Fringe Review: Rhod Gilbert and the Cat That Looked Like Nicholas Lyndhurst

Venue 150@EICC, 150 Morrison Street, 21-29 August (not 23), 8 pm

Rhod Gilbert is an angry man, and he knows it.

Much of his show revolves around his discovery that most of his family and friends agree with critics’ comments that he’s “difficult.”  This, he claims, is not his fault, it’s the world’s fault for being so irritating and senseless.  He proceeds to curse and rant his way through a series of illustrations of why he’s so angry, from the pointless complexity of washing machine settings to the useless features on hoovers.  Beer can in hand, gesticulating wildly, occasionally kicking his props, Gilbert is the typical angry drunken lout given a stage upon which to howl and fume at the perceived idiocies of life.  The nature of his complaints often lives up to critics’ comments (which he also rails against) that his shows are mired in trivial matters.  But that, of course, is the crux of his appeal.  Gilbert’s convulsive fury at the minor irritations of daily life expresses his fans’ own vexation on an operatic scale.  This form of rant will particularly appeal to a certain brand of grumpy man who would secretly (or not so secretly) love nothing more than to have a public platform from which to vent with similar histrionics.

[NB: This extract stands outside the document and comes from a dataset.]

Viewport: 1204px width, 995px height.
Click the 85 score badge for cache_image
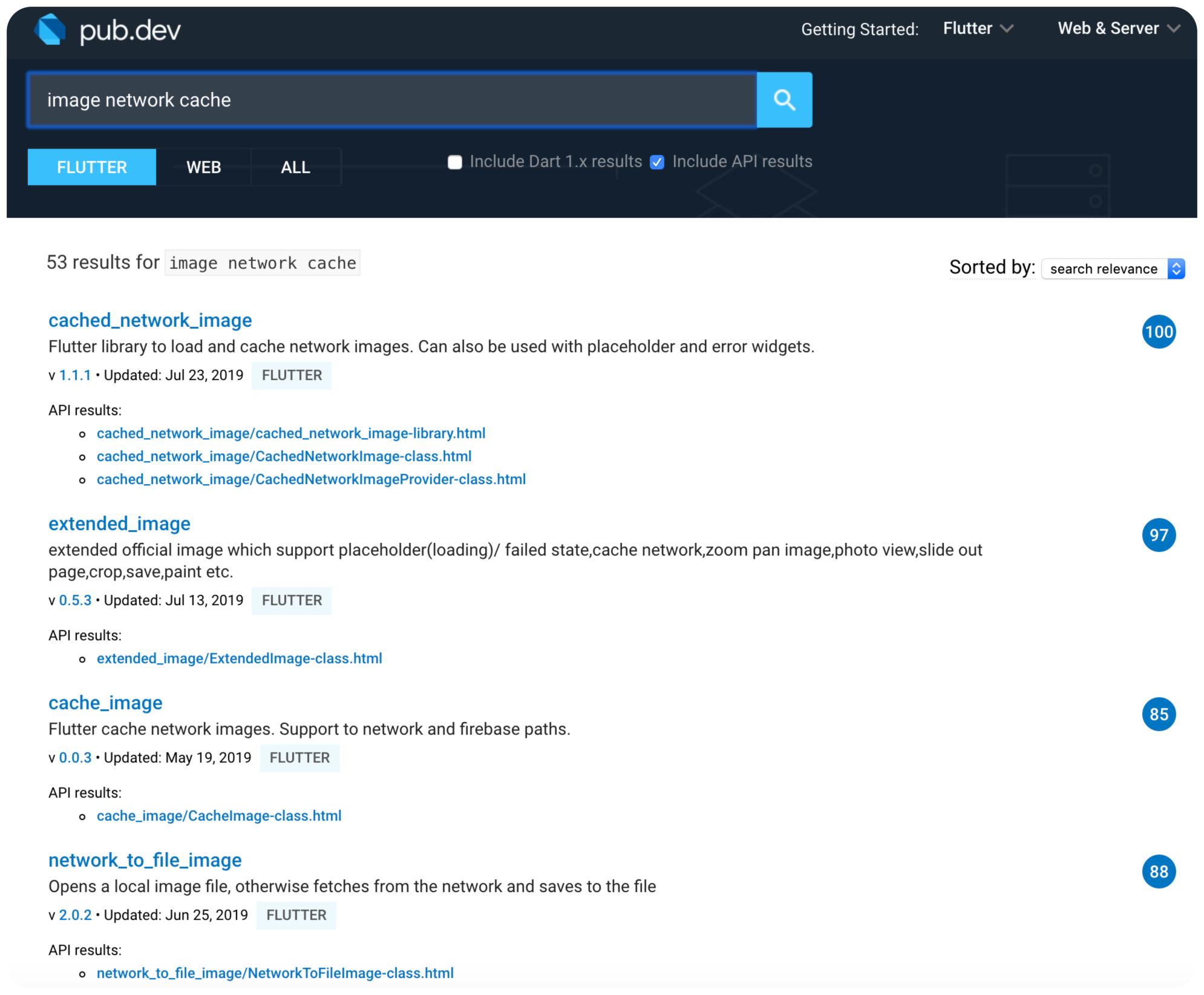coord(1158,714)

Gilbert is living this dream, and no one is safe from his vitriol.  The press, women, Daily Telegraph readers, all are lambasted with gusto as Gilbert works himself into a frenzy.  The odd title of the show is even explained as an attempt to thwart an overattentive fan who follows Gilbert about offering him gifts based on his current act’s name.  The insults are clever enough to be funny for a spell, as most people can identify to some extent with Gilbert’s parodies.  However, after a while his aggressive negativity comes to seem a bit unrelenting, and the show lags occasionally as Gilbert mopes over his negative image.  Fortunately, his storytelling skill saves the day, and narrative episodes in which he recounts his increasingly surreal interactions with, in particular, a vacuum salesman and a hypnotherapist are hilarious highlights of the show.

The grand finale – in which Gilbert regresses to his childhood under hypnosis in order to get to the root of his crankiness – is particularly inspired in that it wraps up the many loose threads of Gilbert’s tirades, which until this point appeared to be but random episodes and complaints.  Even the title of show becomes relevant in an ingenious twist that rounds the act off nicely and reveals there is order, however tenuous, behind the chaos.  While Gilbert’s comedy may be too overbearing for some people’s taste, there’s no denying he has a deft touch when it comes to elaborating on everyday annoyances and turning them into humorous melodrama.  For those who enjoy vicarious insult-slinging and don’t mind a healthy dose of profanity, Gilbert’s bemused quarrel with all of existence is sure to entertain.